═══ TEXTE PROPOSÉ ═══
Habitat sonore, à Montréal, est un dispositif d’écoute en immersion dans les pouvoirs du son, débarrassé des perturbations extérieures. Il vient d’être réactivé dans le cadre de l’exposition Fury par l’artiste visuelle et cinéaste d’origine iranienne Shirin Neshat, qui s’appuie sur les morceaux d’Emel Mathlouthi pour offrir une résonance alternative à son propos politique.
Aux prémices, il y a une œuvre : The Fury, créée par Shirin Neshat au Centre PHI de Montréal, qui nous plonge dans le récit saisissant d’une « prisonnière politique fictive » à travers ses ressentis et ses traumatismes. En deux temps, on aborde le vécu puis le souvenir, c’est-à-dire la trace que les violences laissent dans les chairs et dans les têtes. Sont abordés, parmi les sujets centraux, le contexte d’incarcération en République islamique d’Iran, ainsi que l’exploitation sexuelle des prisonnières politiques.
Il y a, pour cela, une vidéo projetée sur deux écrans, accompagnée d’une voix féminine qui raconte, de manière poignante, le point de vue du corps. Ensuite, il y a la mise à disposition de diverses technologies, censées prolonger l’expérience en réalité virtuelle dans l’idée de faire « ressentir la charge physique et émotionnelle » du trauma. L’ensemble est d’ailleurs précédé d’un trigger warning avertissant les spectacteurs au préalable des violences représentées.
Transcender le visuel par la musique
On aurait toutefois tort de penser que les oeuvres de Shirin Neshat ne se suffisent pas à elles-mêmes pour parler d’immersion. Dans chacune de ses vidéos, la musique occupe une place à part. Puissante, viscérale, elle est une façon de communiquer par vibrations, par pouls, une manière dé décupler l’ampleur d’un événement tragique vécu intimement. Chez elle, chaque son permet de de transcender la dimension visuelle, factuelle, qui ne dévoile pas tout, pas suffisamment.
═══ MATÉRIEL FOURNI ═══
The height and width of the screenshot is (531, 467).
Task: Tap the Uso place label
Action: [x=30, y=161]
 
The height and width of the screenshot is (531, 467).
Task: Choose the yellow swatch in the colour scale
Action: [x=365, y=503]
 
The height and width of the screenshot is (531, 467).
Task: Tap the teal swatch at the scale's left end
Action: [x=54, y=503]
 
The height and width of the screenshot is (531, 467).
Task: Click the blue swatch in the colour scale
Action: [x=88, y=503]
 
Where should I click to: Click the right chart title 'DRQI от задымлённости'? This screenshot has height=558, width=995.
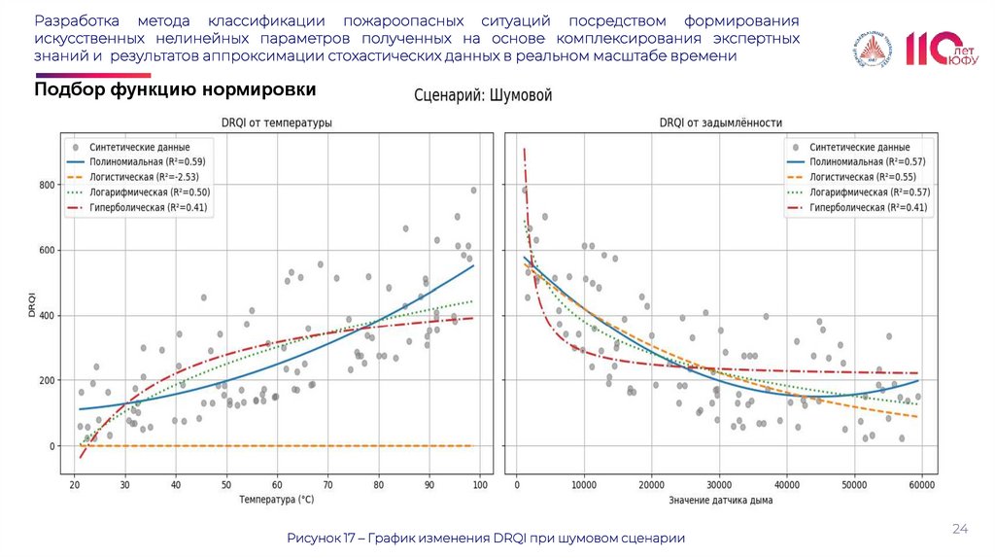click(x=721, y=123)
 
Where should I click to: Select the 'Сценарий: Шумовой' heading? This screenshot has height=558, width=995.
click(x=483, y=95)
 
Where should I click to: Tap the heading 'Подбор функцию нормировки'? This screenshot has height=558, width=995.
click(x=175, y=89)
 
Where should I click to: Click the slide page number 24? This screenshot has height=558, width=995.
click(x=960, y=528)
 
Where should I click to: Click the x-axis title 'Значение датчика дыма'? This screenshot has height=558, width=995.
click(x=721, y=501)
═══
> CONSIGNES DE L'EXERCICE:
**1.** D'après le texte proposé, sur combien d'écrans la vidéo de l'œuvre The Fury est-elle projetée ?
**2.** Recopiez fidèlement le passage du texte proposé qui va de « Aux prémices, il » jusqu'à « des prisonnières politiques. » inclus.

> CORRIGÉ:
**1.** Sur deux écrans.

**2.**
Aux prémices, il y a une œuvre : The Fury, créée par Shirin Neshat au Centre PHI de Montréal, qui nous plonge dans le récit saisissant d’une « prisonnière politique fictive » à travers ses ressentis et ses traumatismes. En deux temps, on aborde le vécu puis le souvenir, c’est-à-dire la trace que les violences laissent dans les chairs et dans les têtes. Sont abordés, parmi les sujets centraux, le contexte d’incarcération en République islamique d’Iran, ainsi que l’exploitation sexuelle des prisonnières politiques.